The STPM has papers divided over the space of three weeks, with two papers per week. I suppose this was to make sure you would go crazy long before the exams were over, and it was very effective in that regard. The second day was Math T, paper 1. I couldn't do half the questions, and I came home to a week of no-exams, half of which I spent staring at the ceiling, or the wall. I was depressed. I called my friends. Nick told me that it still wasn't over, that I shouldn't give myself room for regret. Horng Eng told me stories about her STPM, stories that both scared and provoked me. Paul told me to stop acting like an idiot.
My last paper was Physics paper 1. It was an objective paper, and it was a subject I sucked at. My friends were going to Richmond's Place later in the evening, they invited me but I could see they weren't convinced I would go. I didn't. I stood under the school hall, the sunlight gold and the shadows long, and I stared out at the empty carpark for a long time.
I enjoyed Quantum of Solace. Bond was still recovering from Vesper Lynd's death, and he had already turned into a man scarred by duty, one who never wanted to fall in love again. And at the end of the movie the beautiful Camille leans over to Bond and says to him: "I wish I could free you from your prison. But your prison is in there." And then she kisses him. I don't know what this says about me or pop culture, but I found myself identifying with it.
Two years ago when the SPM ended I shouted for joy. Garrick and Paul and I walked down McDougall road and made the crossing to the cinema. We were going to watch Casino Royale and we would be introduced to the world of Vesper Lynd and James Bond and the Aston Martin DBS for the very first time. The sunlight was gold and the shadows were long, and we were laughing and walking and talking and we had not a care in the world. It was a happy time, and why shouldn't it be? Our future was bright before us, like the evening sun that illuminated our faces; the same sun that lighted mine after the STPM, the sun that was the ending of a Malaysian public exam.

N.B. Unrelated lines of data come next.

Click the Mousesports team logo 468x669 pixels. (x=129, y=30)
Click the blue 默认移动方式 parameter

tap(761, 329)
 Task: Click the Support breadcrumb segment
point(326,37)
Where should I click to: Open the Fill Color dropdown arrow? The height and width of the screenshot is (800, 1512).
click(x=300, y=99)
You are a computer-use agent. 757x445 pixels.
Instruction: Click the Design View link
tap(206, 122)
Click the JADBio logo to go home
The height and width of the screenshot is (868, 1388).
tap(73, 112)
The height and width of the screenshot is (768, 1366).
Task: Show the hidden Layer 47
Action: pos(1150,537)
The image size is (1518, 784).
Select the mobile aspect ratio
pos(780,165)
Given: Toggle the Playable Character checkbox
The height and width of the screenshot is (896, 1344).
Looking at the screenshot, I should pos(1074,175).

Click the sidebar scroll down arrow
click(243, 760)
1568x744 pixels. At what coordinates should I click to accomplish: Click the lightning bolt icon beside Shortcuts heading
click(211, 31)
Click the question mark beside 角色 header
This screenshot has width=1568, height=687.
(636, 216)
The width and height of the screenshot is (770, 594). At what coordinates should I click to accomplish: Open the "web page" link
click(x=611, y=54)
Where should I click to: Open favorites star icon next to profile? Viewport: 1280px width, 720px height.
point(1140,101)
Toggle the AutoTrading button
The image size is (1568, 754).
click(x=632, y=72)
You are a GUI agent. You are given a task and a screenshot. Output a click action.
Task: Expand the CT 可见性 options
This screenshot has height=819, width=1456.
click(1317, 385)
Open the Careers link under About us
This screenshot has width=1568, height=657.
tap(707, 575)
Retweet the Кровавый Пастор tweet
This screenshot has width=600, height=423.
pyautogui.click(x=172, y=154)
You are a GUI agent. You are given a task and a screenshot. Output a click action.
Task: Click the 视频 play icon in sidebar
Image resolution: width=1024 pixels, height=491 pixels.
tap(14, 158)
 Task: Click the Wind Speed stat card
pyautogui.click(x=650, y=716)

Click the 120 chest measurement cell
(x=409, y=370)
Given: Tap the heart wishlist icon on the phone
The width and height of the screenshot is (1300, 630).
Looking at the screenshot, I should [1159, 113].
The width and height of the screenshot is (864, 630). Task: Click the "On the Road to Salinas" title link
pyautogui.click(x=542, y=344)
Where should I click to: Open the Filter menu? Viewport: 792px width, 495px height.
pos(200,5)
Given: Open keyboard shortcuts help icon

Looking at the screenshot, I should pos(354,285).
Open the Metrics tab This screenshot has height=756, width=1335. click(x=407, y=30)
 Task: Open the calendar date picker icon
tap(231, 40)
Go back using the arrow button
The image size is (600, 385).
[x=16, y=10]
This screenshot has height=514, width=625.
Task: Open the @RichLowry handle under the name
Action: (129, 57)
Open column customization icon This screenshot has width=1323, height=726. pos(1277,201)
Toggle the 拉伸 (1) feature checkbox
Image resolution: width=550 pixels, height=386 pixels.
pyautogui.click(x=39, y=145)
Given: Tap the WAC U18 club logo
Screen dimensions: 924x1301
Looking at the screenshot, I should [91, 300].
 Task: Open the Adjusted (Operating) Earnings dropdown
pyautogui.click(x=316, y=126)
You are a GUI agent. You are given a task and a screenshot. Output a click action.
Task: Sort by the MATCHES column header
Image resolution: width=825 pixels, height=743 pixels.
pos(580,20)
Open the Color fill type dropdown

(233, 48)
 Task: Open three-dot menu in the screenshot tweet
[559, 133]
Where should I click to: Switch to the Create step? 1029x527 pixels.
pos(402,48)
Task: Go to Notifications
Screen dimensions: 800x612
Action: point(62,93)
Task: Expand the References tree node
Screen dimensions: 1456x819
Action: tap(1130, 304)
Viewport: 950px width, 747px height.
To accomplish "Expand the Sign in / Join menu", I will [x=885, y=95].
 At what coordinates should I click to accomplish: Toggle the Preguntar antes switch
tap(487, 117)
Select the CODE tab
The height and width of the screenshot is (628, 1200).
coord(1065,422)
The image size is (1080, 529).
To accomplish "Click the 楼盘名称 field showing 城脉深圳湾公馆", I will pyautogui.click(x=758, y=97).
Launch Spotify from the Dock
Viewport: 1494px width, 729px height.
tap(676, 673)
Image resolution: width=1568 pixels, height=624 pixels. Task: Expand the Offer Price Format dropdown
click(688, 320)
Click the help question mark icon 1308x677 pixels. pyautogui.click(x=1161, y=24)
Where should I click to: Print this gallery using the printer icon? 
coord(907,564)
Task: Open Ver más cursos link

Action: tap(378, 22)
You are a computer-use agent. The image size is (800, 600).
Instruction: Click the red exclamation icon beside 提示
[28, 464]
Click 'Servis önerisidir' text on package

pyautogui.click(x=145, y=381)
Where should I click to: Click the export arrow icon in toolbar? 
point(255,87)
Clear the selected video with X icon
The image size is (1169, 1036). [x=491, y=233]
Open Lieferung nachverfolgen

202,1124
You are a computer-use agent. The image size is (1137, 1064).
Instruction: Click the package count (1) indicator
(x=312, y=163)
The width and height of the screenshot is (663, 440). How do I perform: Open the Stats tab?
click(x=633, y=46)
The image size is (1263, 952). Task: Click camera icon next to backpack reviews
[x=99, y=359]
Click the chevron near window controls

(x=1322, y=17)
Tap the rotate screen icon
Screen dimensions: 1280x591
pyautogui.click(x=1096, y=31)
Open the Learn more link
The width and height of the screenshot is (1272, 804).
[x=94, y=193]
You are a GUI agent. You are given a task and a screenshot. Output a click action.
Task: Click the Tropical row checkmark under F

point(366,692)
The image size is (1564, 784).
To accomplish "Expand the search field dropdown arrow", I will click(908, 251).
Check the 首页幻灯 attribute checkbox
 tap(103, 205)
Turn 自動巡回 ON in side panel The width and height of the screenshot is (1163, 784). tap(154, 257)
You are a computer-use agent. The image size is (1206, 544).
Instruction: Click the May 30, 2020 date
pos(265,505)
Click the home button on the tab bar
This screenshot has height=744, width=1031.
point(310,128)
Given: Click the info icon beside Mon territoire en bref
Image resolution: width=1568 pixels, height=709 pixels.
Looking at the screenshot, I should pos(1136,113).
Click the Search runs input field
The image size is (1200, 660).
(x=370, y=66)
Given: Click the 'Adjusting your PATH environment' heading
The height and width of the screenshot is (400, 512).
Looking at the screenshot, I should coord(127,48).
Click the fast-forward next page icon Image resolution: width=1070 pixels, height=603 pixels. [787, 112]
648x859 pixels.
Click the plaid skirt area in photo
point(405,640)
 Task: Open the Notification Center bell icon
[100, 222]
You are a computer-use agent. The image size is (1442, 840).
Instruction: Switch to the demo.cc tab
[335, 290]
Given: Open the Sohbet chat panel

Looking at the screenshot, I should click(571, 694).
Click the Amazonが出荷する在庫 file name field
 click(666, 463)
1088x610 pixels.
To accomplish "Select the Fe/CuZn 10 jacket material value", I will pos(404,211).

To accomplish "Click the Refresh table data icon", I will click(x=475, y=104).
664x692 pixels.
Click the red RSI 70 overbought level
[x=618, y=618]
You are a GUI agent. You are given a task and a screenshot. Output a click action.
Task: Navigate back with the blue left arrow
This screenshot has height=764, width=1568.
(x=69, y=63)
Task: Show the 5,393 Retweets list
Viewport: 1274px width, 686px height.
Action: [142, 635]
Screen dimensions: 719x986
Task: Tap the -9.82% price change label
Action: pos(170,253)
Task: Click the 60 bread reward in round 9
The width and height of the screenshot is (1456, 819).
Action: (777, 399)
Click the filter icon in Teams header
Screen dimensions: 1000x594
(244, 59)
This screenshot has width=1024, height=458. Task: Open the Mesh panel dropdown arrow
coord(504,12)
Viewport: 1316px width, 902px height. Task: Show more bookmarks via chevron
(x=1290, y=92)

Writer's Note: This piece took an unbelievably long time to write, involving one draft and 5 unfinished ones, plus a semi-serious edit and polish. And I don't think it's very good. It seems that after every public exam I suffer a short period of writing depression, where I just can't seem to produce good stuff. Blasted exams. That being said, I hope to never revisit the months I spent doing the things I talked about above, so I beg your forgiveness if I leave this piece as it is.